#### [WHAT YOU ARE ASKED TO DO]
Scan the records below and copy every line that contains the string "computer".

===== DATASET RECORDS =====

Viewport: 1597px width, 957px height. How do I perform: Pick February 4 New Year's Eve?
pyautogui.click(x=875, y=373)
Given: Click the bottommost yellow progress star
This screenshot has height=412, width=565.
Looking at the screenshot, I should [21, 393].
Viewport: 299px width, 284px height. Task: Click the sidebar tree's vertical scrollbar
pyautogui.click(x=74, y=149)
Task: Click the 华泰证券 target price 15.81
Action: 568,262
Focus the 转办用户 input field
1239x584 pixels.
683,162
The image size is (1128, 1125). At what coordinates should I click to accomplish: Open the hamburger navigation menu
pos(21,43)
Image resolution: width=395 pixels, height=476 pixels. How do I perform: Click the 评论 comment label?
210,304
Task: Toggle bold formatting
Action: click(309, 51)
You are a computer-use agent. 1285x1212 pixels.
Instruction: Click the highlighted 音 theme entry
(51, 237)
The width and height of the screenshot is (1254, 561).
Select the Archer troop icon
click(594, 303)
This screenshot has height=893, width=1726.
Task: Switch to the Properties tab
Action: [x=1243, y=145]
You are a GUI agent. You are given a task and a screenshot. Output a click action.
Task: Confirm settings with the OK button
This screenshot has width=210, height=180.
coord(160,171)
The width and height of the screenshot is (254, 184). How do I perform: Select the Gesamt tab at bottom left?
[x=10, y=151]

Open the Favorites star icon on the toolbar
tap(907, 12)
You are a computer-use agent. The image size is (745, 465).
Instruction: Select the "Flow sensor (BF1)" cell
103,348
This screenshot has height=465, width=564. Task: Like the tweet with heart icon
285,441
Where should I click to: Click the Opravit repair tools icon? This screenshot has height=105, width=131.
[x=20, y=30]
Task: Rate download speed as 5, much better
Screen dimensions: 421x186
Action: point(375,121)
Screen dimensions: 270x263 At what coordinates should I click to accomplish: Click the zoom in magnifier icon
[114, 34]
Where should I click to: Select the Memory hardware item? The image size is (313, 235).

=====

#### [RESPONSE]
You are a computer-use agent. 1285x1212 pixels.
You are a computer-use agent. The image size is (745, 465).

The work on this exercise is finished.